Page text ▸
In my August column, I mentioned that The Third Manifesto--the Manifesto
for short--requires, for any given scalar type, certain "THE_ operators"
to be defined that expose some possible representation for values and
variables of the type in question. I gave the example of a type POINT,
for which we might define operators THE_X and THE_Y to expose a
Cartesian coordinates possible representation. However, I also
emphasized the fact that Cartesian coordinates were only a possible
representation--the actual representation might be Cartesian coordinates,
polar coordinates, or something else entirely. Possible representations
are relevant to the model; actual representations, by contrast, are
relevant to the implementation merely.
This business of "possible representations" constitutes a fundamental part of the thinking underlying the Manifesto. In particular, it's highly relevant to an issue that I'd like to discuss in some detail over the months to come--namely, the (surprisingly complex) issue of type inheritance. This month, therefore, I'd like to lay some groundwork by explaining the matter of possible representations in a little more depth. I'll begin by discussing the notion of selector operators.

Stored data ▸
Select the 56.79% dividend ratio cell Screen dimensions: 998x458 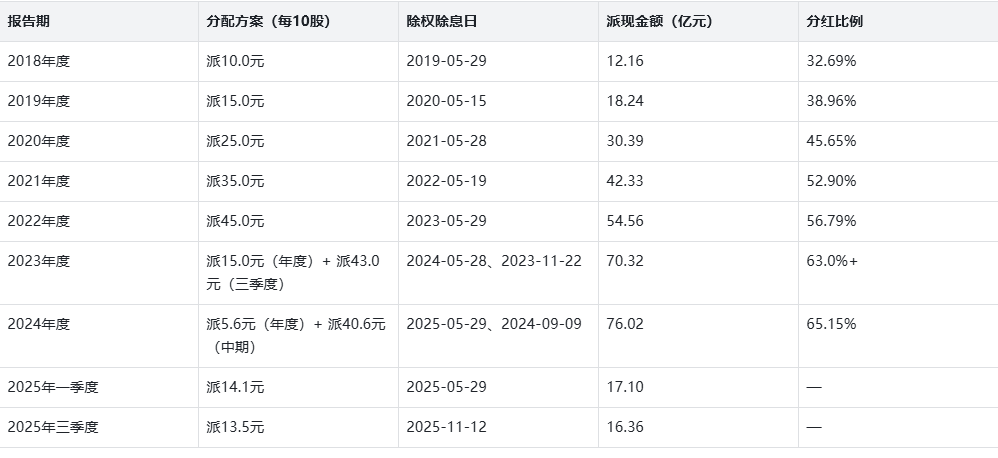click(x=831, y=221)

The problem ▸
In the column on possible representations, which two operators are suggested for the type POINT?

Full solution ▸
THE_X and THE_Y